Thursday, February 7, 2019

audio - What are good ways to detect signal clipping in a recording?


Given a recording I need to detect whether any clipping has occurred.


Can I safely conclude there was clipping if any (one) sample reaches the maximum sample value, or should I look for a series of subsequent samples at the maximum level?



The recording may be taken from 16 or 24-bit A/D converters, and are converted to floating point values ranging from $-1...1$. If this conversion takes the form of a division by $2^{15}-1$ or $2^{23}-1$, then presumably the negative peaks can be somewhat lower than -1, and samples with the value -1 are not clipped?


Obviously one can always create a signal specifically to defeat the clipping detection algorithm, but I'm looking at recordings of speech, music, sine waves or pink/white noise.



Answer



I was in the middle of typing an answer pretty much exactly like Yoda's. He's is probably the most reliable but, I'll proposed a different solution so you have some options.




If you take a histogram of your signal, you will more than likely a bell or triangle like shape depending on the signal type. Clean signals will tend to follow this pattern. Many recording studios add a "loudness" effect that causes a little bump near the top, but it is still somewhat smooth looking.
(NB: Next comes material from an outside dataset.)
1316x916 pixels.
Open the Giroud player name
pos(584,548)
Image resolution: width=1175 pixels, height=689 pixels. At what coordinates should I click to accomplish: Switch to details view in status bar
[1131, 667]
Here is an example from a real song from a major musician:


Histogram


Here is the histogram of signal that Yoda gives in his answer:


Histogram with no Clipping


And now the case of their being clipping:



Histogram with Clipping


This method can be fooled at times, but it is at least something to throw in your tool bag for situations that the FFT method doesn't seem to be working for you or is too many computations for your environment.